Task to carry out:
Restate the entries word for word, omitting nothing.

Collected data entries:

────

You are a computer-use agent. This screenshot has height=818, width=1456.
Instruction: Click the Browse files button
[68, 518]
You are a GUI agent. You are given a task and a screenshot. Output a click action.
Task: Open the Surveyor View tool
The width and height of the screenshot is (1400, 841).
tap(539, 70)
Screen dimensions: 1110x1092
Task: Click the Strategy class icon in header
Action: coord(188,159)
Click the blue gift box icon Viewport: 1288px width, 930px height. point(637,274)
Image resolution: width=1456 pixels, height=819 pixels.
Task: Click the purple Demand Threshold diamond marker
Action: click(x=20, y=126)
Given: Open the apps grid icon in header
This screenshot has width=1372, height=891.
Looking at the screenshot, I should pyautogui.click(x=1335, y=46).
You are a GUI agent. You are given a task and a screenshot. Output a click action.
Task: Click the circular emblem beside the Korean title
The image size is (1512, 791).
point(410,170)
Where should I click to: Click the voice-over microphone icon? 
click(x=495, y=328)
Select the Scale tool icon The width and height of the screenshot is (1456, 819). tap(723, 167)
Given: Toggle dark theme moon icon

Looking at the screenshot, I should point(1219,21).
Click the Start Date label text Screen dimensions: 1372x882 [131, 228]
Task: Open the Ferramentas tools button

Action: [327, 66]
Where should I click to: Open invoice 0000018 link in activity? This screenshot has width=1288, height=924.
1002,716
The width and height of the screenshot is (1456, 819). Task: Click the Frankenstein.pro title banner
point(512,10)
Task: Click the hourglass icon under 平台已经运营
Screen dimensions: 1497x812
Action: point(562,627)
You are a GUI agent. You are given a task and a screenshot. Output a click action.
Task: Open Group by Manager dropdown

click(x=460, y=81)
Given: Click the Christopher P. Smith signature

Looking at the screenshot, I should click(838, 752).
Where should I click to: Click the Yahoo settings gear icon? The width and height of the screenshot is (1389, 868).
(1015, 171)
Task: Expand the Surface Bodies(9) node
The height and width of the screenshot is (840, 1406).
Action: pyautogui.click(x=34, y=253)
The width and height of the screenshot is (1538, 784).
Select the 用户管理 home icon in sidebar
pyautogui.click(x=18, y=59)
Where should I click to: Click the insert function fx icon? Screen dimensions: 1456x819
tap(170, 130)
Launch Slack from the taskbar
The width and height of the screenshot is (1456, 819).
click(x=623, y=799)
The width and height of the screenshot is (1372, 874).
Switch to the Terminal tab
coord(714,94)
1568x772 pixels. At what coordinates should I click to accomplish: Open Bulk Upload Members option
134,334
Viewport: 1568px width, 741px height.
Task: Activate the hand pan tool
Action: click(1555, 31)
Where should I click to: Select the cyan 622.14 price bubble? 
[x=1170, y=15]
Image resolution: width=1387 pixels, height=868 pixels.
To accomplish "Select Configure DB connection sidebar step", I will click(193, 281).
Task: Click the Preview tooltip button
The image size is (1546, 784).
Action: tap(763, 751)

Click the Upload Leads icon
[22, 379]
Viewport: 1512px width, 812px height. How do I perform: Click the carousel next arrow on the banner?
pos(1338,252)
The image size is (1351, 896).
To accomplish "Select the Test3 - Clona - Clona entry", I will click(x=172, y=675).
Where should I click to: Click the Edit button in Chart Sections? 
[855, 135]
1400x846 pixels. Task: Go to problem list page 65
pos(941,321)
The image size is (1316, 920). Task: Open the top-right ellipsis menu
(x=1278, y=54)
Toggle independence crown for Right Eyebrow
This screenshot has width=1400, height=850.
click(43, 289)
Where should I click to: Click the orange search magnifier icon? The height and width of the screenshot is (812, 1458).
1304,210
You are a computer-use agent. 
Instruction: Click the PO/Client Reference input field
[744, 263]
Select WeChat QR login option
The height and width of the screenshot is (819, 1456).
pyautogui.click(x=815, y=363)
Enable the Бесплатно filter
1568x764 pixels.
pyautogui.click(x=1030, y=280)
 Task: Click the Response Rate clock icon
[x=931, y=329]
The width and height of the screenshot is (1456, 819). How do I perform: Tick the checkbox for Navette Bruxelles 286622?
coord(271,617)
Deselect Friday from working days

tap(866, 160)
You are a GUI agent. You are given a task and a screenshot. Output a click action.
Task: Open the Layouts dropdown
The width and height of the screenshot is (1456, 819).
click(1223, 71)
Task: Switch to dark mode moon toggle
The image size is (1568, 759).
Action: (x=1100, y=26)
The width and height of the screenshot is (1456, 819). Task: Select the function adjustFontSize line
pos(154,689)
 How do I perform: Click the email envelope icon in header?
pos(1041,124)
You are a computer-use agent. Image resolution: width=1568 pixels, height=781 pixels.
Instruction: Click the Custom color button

────

Answer space:
You are a computer-use agent. This screenshot has height=818, width=1456.
Instruction: Click the Browse files button
[68, 518]
You are a GUI agent. You are given a task and a screenshot. Output a click action.
Task: Open the Surveyor View tool
The width and height of the screenshot is (1400, 841).
tap(539, 70)
Screen dimensions: 1110x1092
Task: Click the Strategy class icon in header
Action: coord(188,159)
Click the blue gift box icon Viewport: 1288px width, 930px height. point(637,274)
Image resolution: width=1456 pixels, height=819 pixels.
Task: Click the purple Demand Threshold diamond marker
Action: click(x=20, y=126)
Given: Open the apps grid icon in header
This screenshot has width=1372, height=891.
Looking at the screenshot, I should pyautogui.click(x=1335, y=46).
You are a GUI agent. You are given a task and a screenshot. Output a click action.
Task: Click the circular emblem beside the Korean title
The image size is (1512, 791).
point(410,170)
Where should I click to: Click the voice-over microphone icon? 
click(x=495, y=328)
Select the Scale tool icon The width and height of the screenshot is (1456, 819). tap(723, 167)
Given: Toggle dark theme moon icon

Looking at the screenshot, I should point(1219,21).
Click the Start Date label text Screen dimensions: 1372x882 [131, 228]
Task: Open the Ferramentas tools button

Action: [327, 66]
Where should I click to: Open invoice 0000018 link in activity? This screenshot has width=1288, height=924.
1002,716
The width and height of the screenshot is (1456, 819). Task: Click the Frankenstein.pro title banner
point(512,10)
Task: Click the hourglass icon under 平台已经运营
Screen dimensions: 1497x812
Action: point(562,627)
You are a GUI agent. You are given a task and a screenshot. Output a click action.
Task: Open Group by Manager dropdown

click(x=460, y=81)
Given: Click the Christopher P. Smith signature

Looking at the screenshot, I should click(838, 752).
Where should I click to: Click the Yahoo settings gear icon? The width and height of the screenshot is (1389, 868).
(1015, 171)
Task: Expand the Surface Bodies(9) node
The height and width of the screenshot is (840, 1406).
Action: pyautogui.click(x=34, y=253)
The width and height of the screenshot is (1538, 784).
Select the 用户管理 home icon in sidebar
pyautogui.click(x=18, y=59)
Where should I click to: Click the insert function fx icon? Screen dimensions: 1456x819
tap(170, 130)
Launch Slack from the taskbar
The width and height of the screenshot is (1456, 819).
click(x=623, y=799)
The width and height of the screenshot is (1372, 874).
Switch to the Terminal tab
coord(714,94)
1568x772 pixels. At what coordinates should I click to accomplish: Open Bulk Upload Members option
134,334
Viewport: 1568px width, 741px height.
Task: Activate the hand pan tool
Action: click(1555, 31)
Where should I click to: Select the cyan 622.14 price bubble? 
[x=1170, y=15]
Image resolution: width=1387 pixels, height=868 pixels.
To accomplish "Select Configure DB connection sidebar step", I will click(193, 281).
Task: Click the Preview tooltip button
The image size is (1546, 784).
Action: tap(763, 751)

Click the Upload Leads icon
[22, 379]
Viewport: 1512px width, 812px height. How do I perform: Click the carousel next arrow on the banner?
pos(1338,252)
The image size is (1351, 896).
To accomplish "Select the Test3 - Clona - Clona entry", I will click(x=172, y=675).
Where should I click to: Click the Edit button in Chart Sections? 
[855, 135]
1400x846 pixels. Task: Go to problem list page 65
pos(941,321)
The image size is (1316, 920). Task: Open the top-right ellipsis menu
(x=1278, y=54)
Toggle independence crown for Right Eyebrow
This screenshot has width=1400, height=850.
click(43, 289)
Where should I click to: Click the orange search magnifier icon? The height and width of the screenshot is (812, 1458).
1304,210
You are a computer-use agent. 
Instruction: Click the PO/Client Reference input field
[744, 263]
Select WeChat QR login option
The height and width of the screenshot is (819, 1456).
pyautogui.click(x=815, y=363)
Enable the Бесплатно filter
1568x764 pixels.
pyautogui.click(x=1030, y=280)
 Task: Click the Response Rate clock icon
[x=931, y=329]
The width and height of the screenshot is (1456, 819). How do I perform: Tick the checkbox for Navette Bruxelles 286622?
coord(271,617)
Deselect Friday from working days

tap(866, 160)
You are a GUI agent. You are given a task and a screenshot. Output a click action.
Task: Open the Layouts dropdown
The width and height of the screenshot is (1456, 819).
click(1223, 71)
Task: Switch to dark mode moon toggle
The image size is (1568, 759).
Action: (x=1100, y=26)
The width and height of the screenshot is (1456, 819). Task: Select the function adjustFontSize line
pos(154,689)
 How do I perform: Click the email envelope icon in header?
pos(1041,124)
You are a computer-use agent. Image resolution: width=1568 pixels, height=781 pixels.
Instruction: Click the Custom color button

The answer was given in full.